Justification for selection of repeated dose toxicity inhalation - local effects endpoint:
Sulphuric acid, peroxomonosulphuric acid and hydrogen peroxide are each expected to contribute to the physico-chemical properties of the multi-constituent substance. However, significant toxicological effects are likely to be masked in the multi-constituent substance by its corrosive nature. It is therefore considered appropriate to read-across to the main constituent, sulphuric acid, when addressing long-term inhalation toxicity.

Justification for selection of repeated dose toxicity dermal - systemic effects endpoint:
Any toxic symptoms are likely to be attributable to long-term dermal exposure to a corrosive substance rather than a true systemic effect. Hence, it is inappropriate to conduct testing on vertebrate animals and mitigation measures are used to prevent exposure of humans in the workplace.

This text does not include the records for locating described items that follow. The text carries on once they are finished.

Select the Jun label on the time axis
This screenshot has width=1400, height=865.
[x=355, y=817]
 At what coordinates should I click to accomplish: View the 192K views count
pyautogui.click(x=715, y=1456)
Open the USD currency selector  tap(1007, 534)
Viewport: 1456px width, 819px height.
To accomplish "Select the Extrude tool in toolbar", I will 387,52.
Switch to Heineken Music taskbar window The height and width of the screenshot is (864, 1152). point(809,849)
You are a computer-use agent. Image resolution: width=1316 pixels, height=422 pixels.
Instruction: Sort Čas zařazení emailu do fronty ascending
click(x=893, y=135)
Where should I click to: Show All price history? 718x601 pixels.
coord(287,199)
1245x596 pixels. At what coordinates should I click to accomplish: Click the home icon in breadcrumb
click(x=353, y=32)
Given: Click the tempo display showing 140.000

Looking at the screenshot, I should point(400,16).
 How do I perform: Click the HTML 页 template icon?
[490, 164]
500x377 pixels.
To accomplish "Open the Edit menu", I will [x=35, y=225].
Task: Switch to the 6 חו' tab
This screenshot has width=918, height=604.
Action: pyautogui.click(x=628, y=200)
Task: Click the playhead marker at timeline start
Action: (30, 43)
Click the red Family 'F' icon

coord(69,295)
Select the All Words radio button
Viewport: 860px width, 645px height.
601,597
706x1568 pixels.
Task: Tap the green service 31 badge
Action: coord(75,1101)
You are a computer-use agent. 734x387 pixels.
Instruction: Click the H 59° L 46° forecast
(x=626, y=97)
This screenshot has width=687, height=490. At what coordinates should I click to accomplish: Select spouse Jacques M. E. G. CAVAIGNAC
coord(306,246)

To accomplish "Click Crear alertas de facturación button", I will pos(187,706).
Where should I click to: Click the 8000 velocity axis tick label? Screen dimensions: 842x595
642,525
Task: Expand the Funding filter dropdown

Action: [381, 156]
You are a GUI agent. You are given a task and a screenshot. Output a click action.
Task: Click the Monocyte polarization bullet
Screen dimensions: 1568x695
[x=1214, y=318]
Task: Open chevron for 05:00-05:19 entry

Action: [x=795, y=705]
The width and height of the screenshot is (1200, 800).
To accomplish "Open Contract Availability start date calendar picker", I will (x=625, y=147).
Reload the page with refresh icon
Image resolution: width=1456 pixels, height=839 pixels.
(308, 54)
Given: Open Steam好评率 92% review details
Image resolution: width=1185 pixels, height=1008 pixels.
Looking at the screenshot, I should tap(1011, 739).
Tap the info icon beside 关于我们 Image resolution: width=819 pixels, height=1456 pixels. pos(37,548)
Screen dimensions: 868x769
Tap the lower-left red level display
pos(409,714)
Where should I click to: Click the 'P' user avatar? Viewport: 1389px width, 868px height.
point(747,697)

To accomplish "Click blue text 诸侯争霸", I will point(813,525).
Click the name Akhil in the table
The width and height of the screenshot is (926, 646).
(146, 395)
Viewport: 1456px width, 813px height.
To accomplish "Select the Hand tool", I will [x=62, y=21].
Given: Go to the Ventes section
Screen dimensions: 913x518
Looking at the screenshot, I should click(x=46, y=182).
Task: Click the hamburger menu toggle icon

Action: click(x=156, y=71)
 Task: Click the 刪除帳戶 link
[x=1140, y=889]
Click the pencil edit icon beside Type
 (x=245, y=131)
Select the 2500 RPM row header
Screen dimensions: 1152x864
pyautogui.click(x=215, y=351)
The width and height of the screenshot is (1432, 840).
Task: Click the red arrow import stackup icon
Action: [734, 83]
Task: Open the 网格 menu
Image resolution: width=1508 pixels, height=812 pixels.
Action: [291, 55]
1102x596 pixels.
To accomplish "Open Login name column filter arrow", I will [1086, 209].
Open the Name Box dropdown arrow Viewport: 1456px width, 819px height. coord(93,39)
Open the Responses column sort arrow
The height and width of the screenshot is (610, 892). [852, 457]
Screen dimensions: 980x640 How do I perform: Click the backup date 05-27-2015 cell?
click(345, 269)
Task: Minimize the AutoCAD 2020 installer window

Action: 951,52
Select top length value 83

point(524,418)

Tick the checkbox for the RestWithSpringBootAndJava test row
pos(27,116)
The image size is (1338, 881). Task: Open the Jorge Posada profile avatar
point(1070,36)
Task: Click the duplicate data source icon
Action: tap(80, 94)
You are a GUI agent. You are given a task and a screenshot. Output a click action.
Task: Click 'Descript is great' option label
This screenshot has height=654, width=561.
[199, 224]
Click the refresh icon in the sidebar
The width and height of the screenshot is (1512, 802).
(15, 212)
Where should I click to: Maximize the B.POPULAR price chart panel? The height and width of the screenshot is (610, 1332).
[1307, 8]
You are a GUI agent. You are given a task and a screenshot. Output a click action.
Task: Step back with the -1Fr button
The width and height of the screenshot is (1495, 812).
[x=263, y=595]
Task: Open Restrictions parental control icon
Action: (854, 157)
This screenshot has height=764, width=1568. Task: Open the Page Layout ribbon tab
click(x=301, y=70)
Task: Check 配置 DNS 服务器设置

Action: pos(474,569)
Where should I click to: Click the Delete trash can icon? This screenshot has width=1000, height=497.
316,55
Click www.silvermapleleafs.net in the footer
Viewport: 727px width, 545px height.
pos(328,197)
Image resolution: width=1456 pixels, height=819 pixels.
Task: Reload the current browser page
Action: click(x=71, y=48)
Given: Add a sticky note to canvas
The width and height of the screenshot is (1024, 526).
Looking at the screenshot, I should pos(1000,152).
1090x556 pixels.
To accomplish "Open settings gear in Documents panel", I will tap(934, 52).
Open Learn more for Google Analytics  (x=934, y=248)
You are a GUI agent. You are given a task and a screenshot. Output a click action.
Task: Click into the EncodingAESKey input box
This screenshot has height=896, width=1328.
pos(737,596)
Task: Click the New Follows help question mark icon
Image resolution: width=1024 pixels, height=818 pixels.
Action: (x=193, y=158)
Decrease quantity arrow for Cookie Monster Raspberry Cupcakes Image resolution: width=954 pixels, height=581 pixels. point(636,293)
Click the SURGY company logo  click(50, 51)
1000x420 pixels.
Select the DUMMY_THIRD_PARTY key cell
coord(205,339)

Justification for selection of repeated dose toxicity dermal - local effects endpoint:
The multi-constituent test material is used only under modern industrial conditions where rigorous training and appropriate risk management measures are expected to prevent contact and protect humans from the corrosive effects of the substance. As a result, exposure of humans via the dermal route is unlikely under normal operating conditions, and vertebrate animal testing is unnecessary.

Justification for classification or non-classification

The multi-constituent test material is designed to be highly corrosive, is classified as such, and is used only under industrial conditions where strict risk managment measures and a high standard of training are expected to prevent human exposure via the inhalation or dermal routes.